Well, the yellow box was followed by a silent install of ContraVirus 2.0, which launched and started an apparent “scan” which resulted in “finding” 27 infections. I had the customer do an online spyware scan, which found and removed the problem, but it came back within a minute or two. Also had him uninstall ContraVirus from the add/remove list. That worked, too, but the flag came back, reinstalled, rescanned, and found the same infections each time, even though the system had been fully scanned by two other programs between the two CV “scans.”
OK, in the car, down the road… I had already looked up ContraVirus online–the reports describe it as either rogue antispyware, or being installed as a drive-by download by an affiliate. RogueRemover, from MalwareBytes.com, was said to take it out, so I took that with me, along with my usual software tools.
Here’s what the screen looked like when I arrived.
Took a look… Yes, it’s really easy to remove this, or so it appears; it heals. Ewido.net’s online scan takes it out, or RogueRemover, or add/remove programs, but it won’t stay gone; it reinstalls in less than 4 minutes, immediately if an Internet Explorer window is opened; there’s a browser helper object involved.
HijackThis reported this:
O2 – BHO: IEExtension Class – {DBE5BEE8-F032-11DB-826A-C4BB56D89593}
– C:\Program Files\ContraVirus\secieaddin.dll
O3 – Toolbar: Ad-Protect Toolbar – {EA038DDD-0FE0-41f5-BA60-FC3660529E71}
– C:\Program Files\ContraVirus\ToolBand.dll
But this one appears to be the self-repair program:
O4 – HKLM\..\Run: [Windows Updater Servc]

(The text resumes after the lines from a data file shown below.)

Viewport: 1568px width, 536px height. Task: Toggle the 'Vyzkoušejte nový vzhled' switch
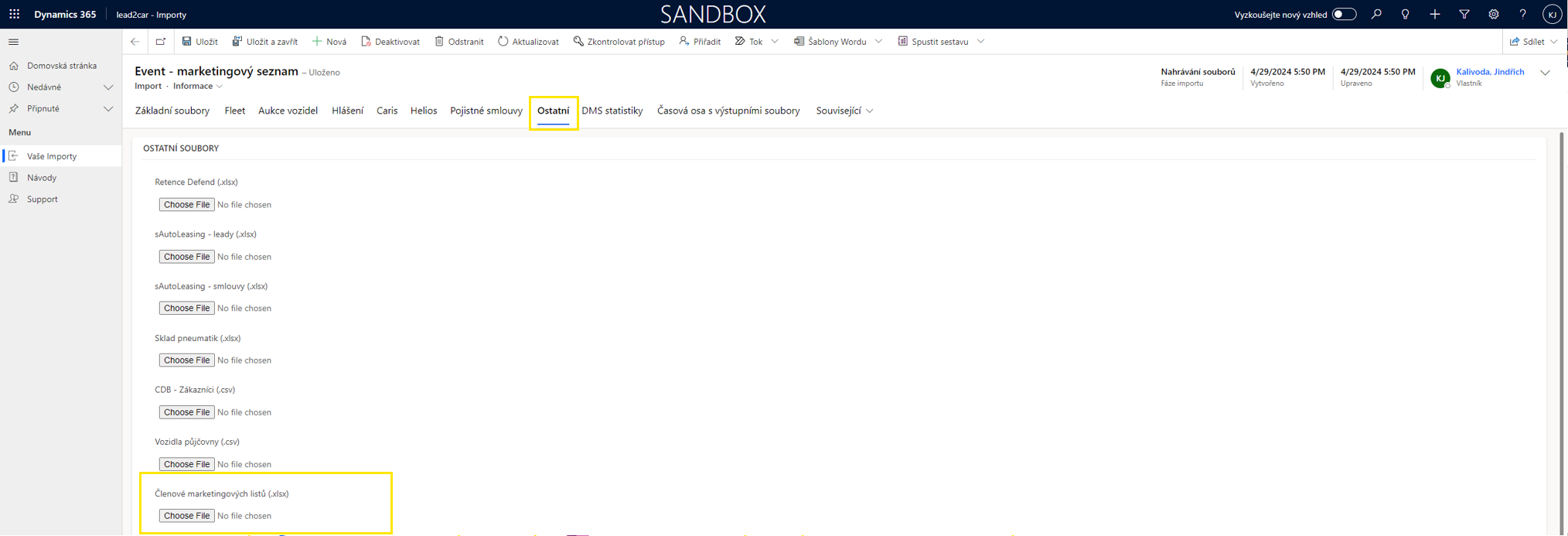click(x=1344, y=14)
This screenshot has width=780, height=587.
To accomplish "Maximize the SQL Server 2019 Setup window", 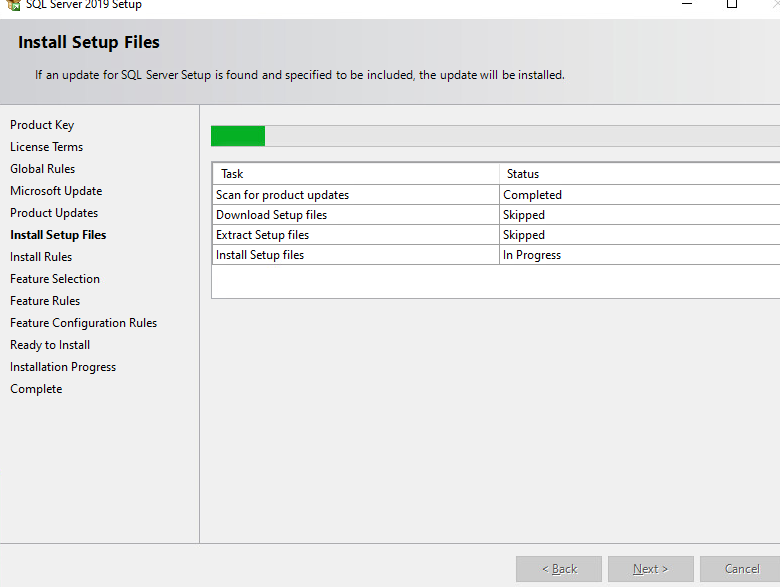I will [732, 4].
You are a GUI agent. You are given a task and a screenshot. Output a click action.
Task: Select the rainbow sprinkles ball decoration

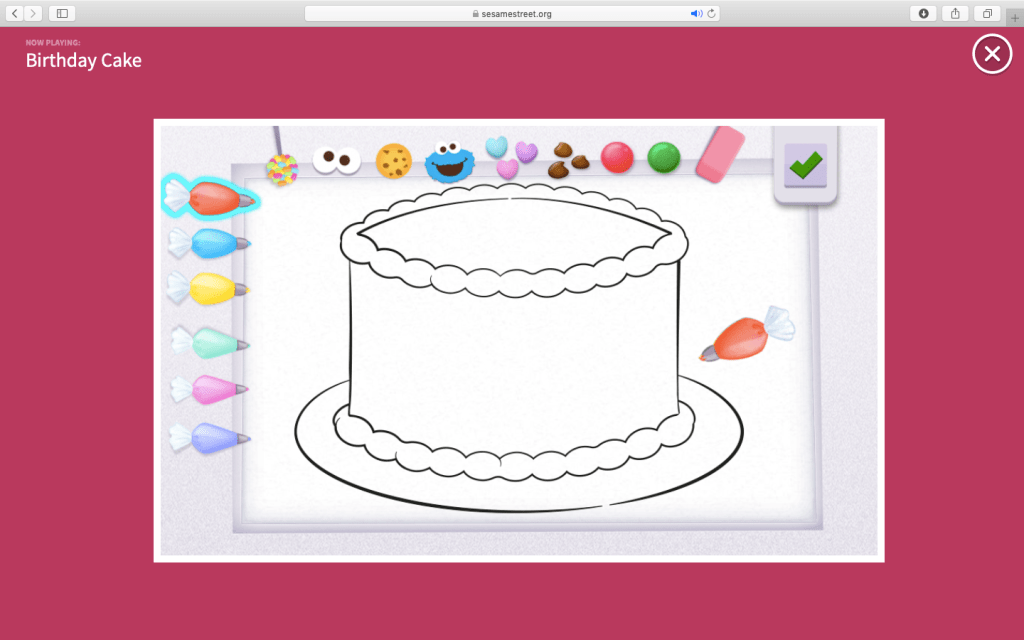pos(282,169)
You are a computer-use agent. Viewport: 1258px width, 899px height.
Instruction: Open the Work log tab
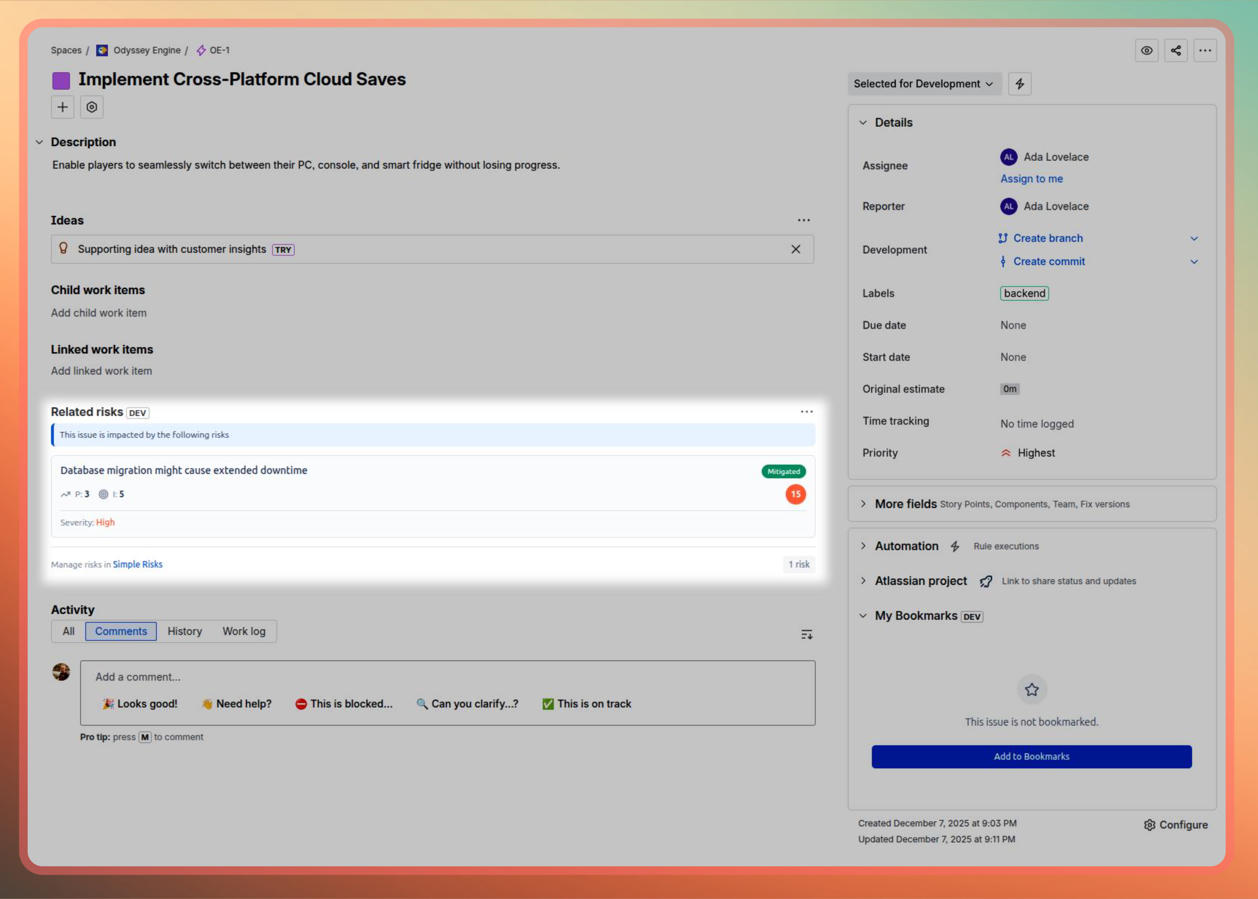click(244, 631)
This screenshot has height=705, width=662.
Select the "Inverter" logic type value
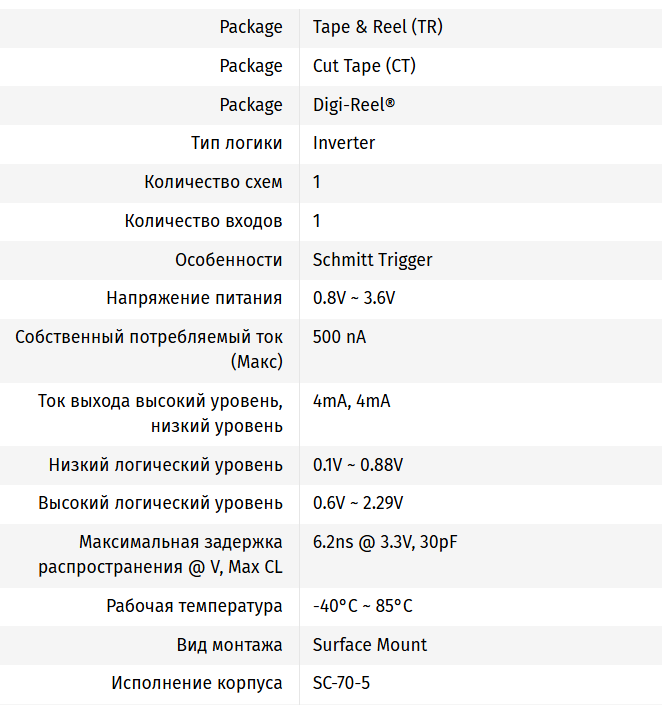pos(344,143)
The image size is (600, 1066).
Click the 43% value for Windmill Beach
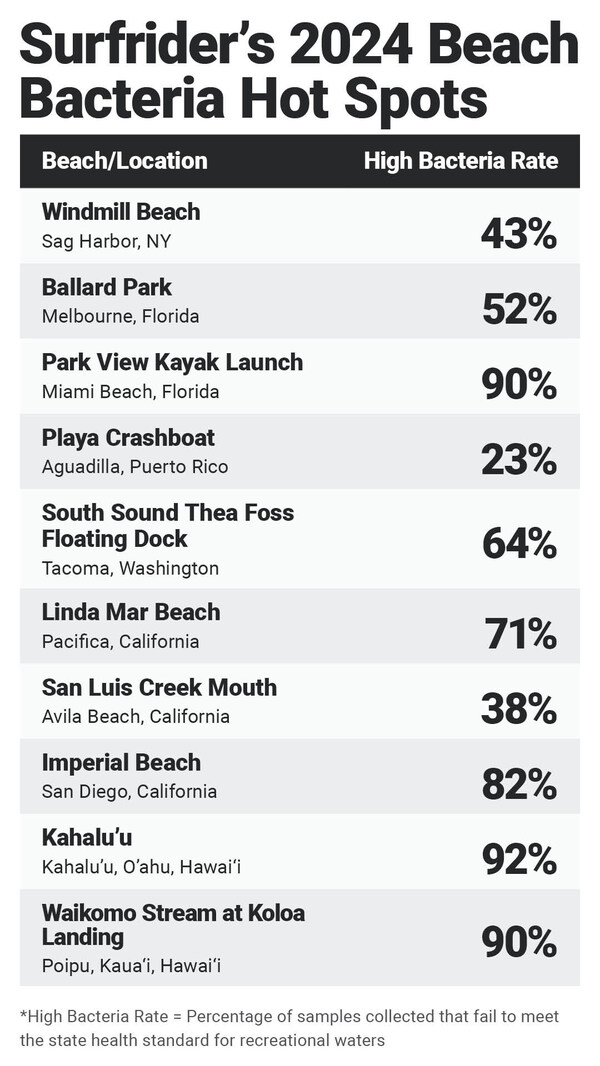pyautogui.click(x=518, y=234)
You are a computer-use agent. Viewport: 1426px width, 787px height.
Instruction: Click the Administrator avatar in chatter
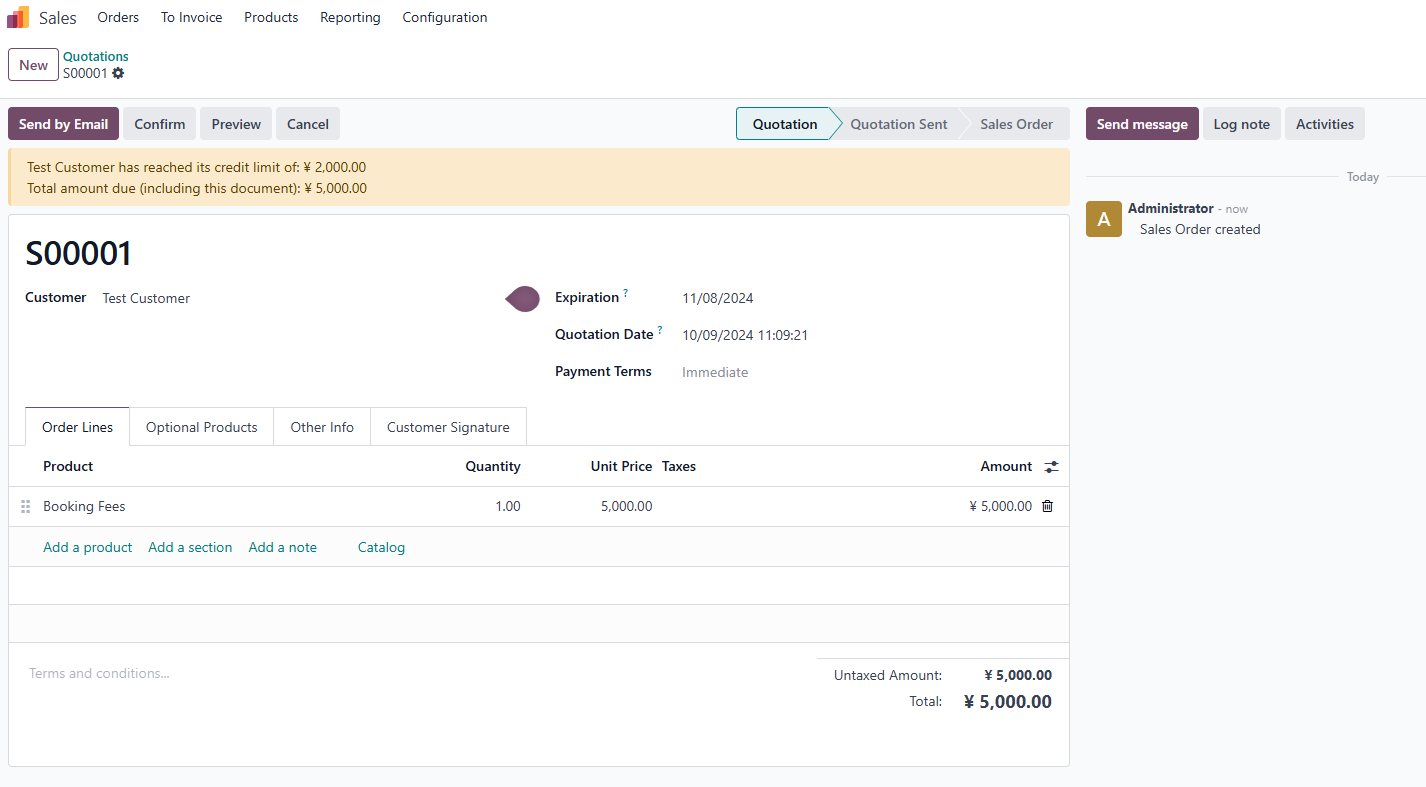click(1104, 219)
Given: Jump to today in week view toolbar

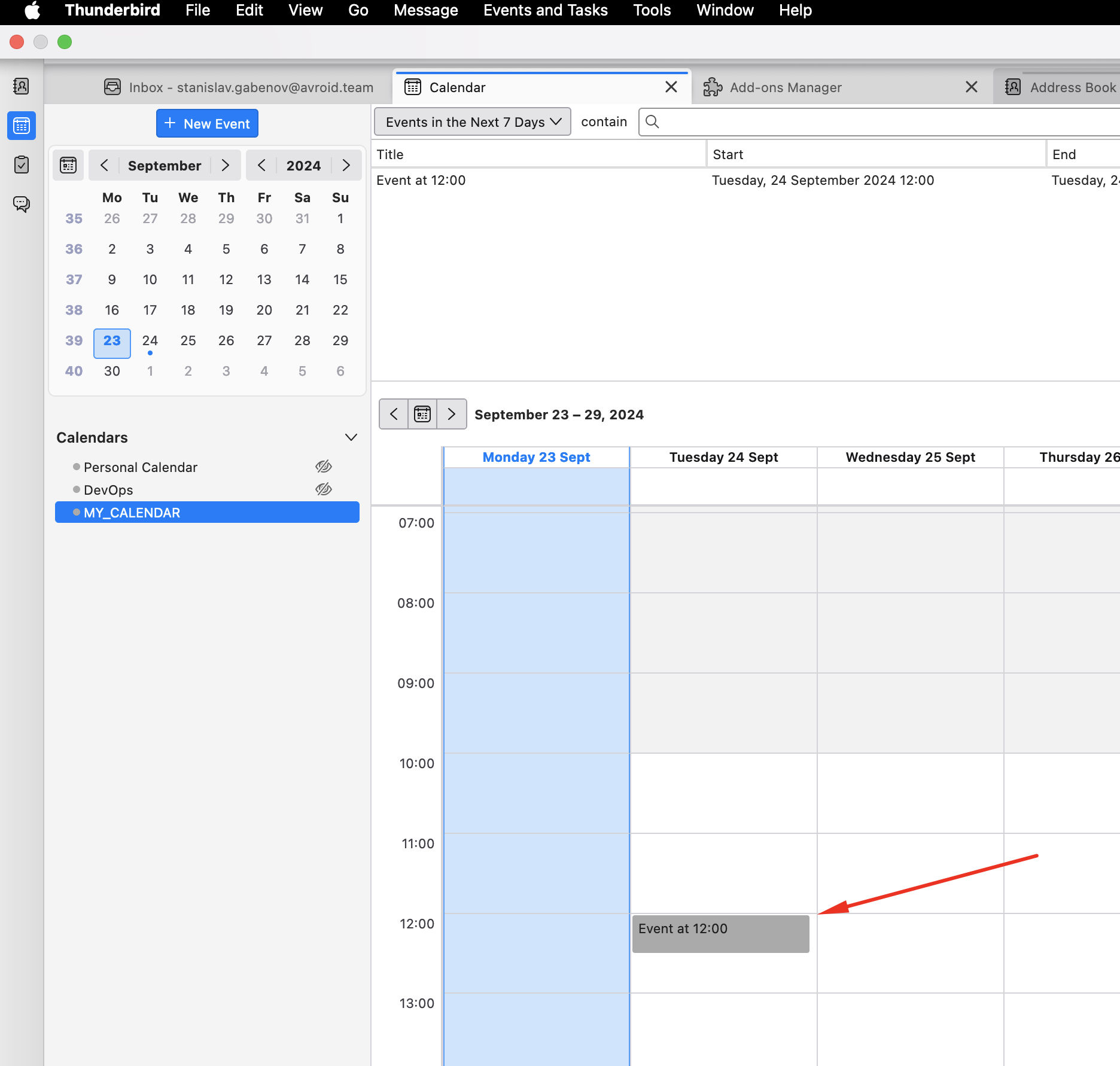Looking at the screenshot, I should click(422, 414).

C:\WINDOWS\system32\xpuupdate.exe
It was this xpuupdate.exe that RogueRemover and all the other cleanups missed. I ran a drive search for ‘xpuupdate’–there was also a reference in the prefetch folder. I moved the files off c:, ran one more cleanup immediately with RogueRemover and this time, the cleanup stayed cleaned.
Back to the computer owner: He recognized that the yellow popup box looked like a Microsoft message, and also thought the system tray icon was from Microsoft, but also knew that advertising message puffery and bad English isn’t quite what to expect in a legit warning message.